Le docteur Mark Tyndall, directeur du Centre de contrôle des maladies de la Colombie-Britannique, espère mettre en place en 2018 un mécanisme réglementé où le toxicomane serait évalué et enregistré avant d’obtenir une carte qui lui donnerait accès à des distributrices d’hydromorphone, un analgésique commercialisé sous la marque «Dilaudid».

L’hydromorphone, un dérivé synthétique de la morphine, pourrait d’abord être distribuée dans les centres d’aide aux toxicomanes et dans des sites d’injection supervisée, qui offrent déjà de la méthadone et du suboxone, indique le docteur Tyndall. Mais rien n’empêcherait d’offrir ces substituts dans des distributrices automatiques, croit-il.

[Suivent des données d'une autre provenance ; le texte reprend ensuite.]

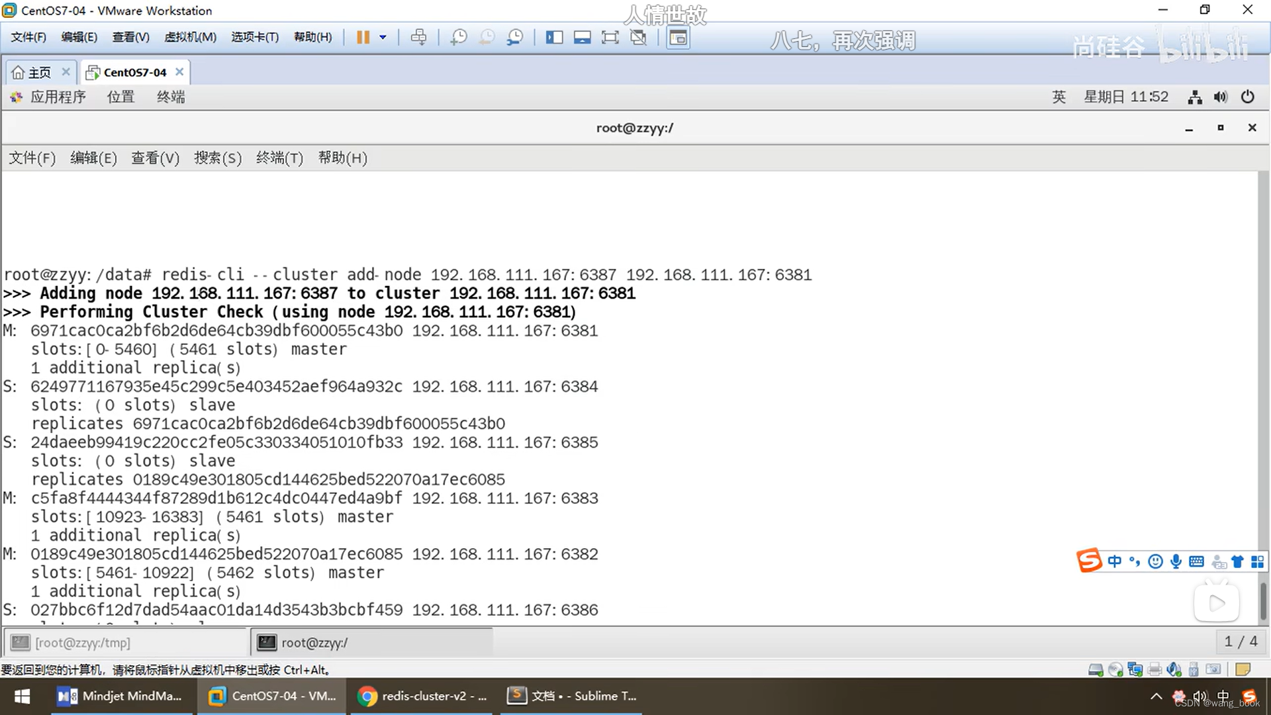Image resolution: width=1271 pixels, height=715 pixels.
Task: Click the pause virtual machine button
Action: coord(363,37)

Des substituts qui ne contiendraient en tout cas aucun opioïde extrêmement puissant comme le fentanyl, qui a fait des centaines de morts jusqu’ici au Canada. Le docteur Tyndall précise qu’il ne s’agit pas d’un traitement contre la dépendance, mais plutôt d’un outil pour lutter contre une vague mortelle de surdoses.

Ces distributrices pourraient être placées dans des secteurs fréquentés par les usagers de drogues dures, mais aussi près des cliniques dans les régions éloignées. Les toxicomanes de petites localités ne peuvent souvent compter sur un médecin qui leur prescrirait de la méthadone, et n’ont en tout cas pas accès à un site d’injection supervisée, explique M. Tyndall. Or, ces toxicomanes meurent tous les jours de surdose d’opioïdes.

Selon le Bureau des coroners de la Colombie-Britannique, 1208 personnes sont mortes de surdose entre janvier et octobre de cette année. Le fentanyl a été décelé dans un millier de cas confirmés et supposés jusqu’ici en 2017, une hausse de 136 pour cent par rapport à l’an dernier.

En Ontario, des distributrices ont été installées dans cinq ou six localités éloignées, indique le ministère de la Santé. Les toxicomanes discutent en temps réel avec un pharmacien par un système de visioconférence installé sur la distributrice.

Allan Malek, de l’Association des pharmaciens de l’Ontario, trouve l’idée du docteur Tyndall très novatrice. «Il faut poursuivre la réflexion : des gens meurent tous les jours, il faut faire quelque chose.»